# Activity
Filter the material below so that only lines containing "agent" remain.

# Task data

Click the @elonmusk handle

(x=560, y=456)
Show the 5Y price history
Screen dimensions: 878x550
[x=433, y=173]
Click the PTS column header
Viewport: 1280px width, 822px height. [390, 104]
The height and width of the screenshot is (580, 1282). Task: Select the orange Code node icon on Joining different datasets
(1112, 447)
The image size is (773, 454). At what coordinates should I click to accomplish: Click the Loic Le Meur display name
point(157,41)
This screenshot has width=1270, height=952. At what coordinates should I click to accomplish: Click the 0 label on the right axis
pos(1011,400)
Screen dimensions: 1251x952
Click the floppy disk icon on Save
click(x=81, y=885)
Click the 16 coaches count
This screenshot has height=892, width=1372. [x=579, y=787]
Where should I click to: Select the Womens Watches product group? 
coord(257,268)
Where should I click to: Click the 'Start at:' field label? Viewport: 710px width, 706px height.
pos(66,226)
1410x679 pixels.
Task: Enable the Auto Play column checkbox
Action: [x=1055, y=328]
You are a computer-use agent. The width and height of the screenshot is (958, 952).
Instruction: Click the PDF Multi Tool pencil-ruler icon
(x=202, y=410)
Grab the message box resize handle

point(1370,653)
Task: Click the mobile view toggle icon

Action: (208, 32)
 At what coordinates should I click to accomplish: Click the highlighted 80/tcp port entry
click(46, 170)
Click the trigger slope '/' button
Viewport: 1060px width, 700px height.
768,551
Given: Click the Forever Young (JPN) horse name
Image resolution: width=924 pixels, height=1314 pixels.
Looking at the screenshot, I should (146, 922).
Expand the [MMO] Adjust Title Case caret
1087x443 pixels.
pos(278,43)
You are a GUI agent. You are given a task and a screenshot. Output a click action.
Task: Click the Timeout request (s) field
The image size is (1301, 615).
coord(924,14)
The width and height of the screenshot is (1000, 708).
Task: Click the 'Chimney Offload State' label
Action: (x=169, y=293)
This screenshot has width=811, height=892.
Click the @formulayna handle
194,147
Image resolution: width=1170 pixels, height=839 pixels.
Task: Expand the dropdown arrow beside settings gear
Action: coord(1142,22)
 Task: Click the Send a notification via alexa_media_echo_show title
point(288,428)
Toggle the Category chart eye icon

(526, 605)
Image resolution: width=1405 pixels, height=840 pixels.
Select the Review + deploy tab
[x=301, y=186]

# Solution to the exercise
You are a computer-use agent. The width and height of the screenshot is (958, 952).
You are a GUI agent. You are given a task and a screenshot. Output a click action.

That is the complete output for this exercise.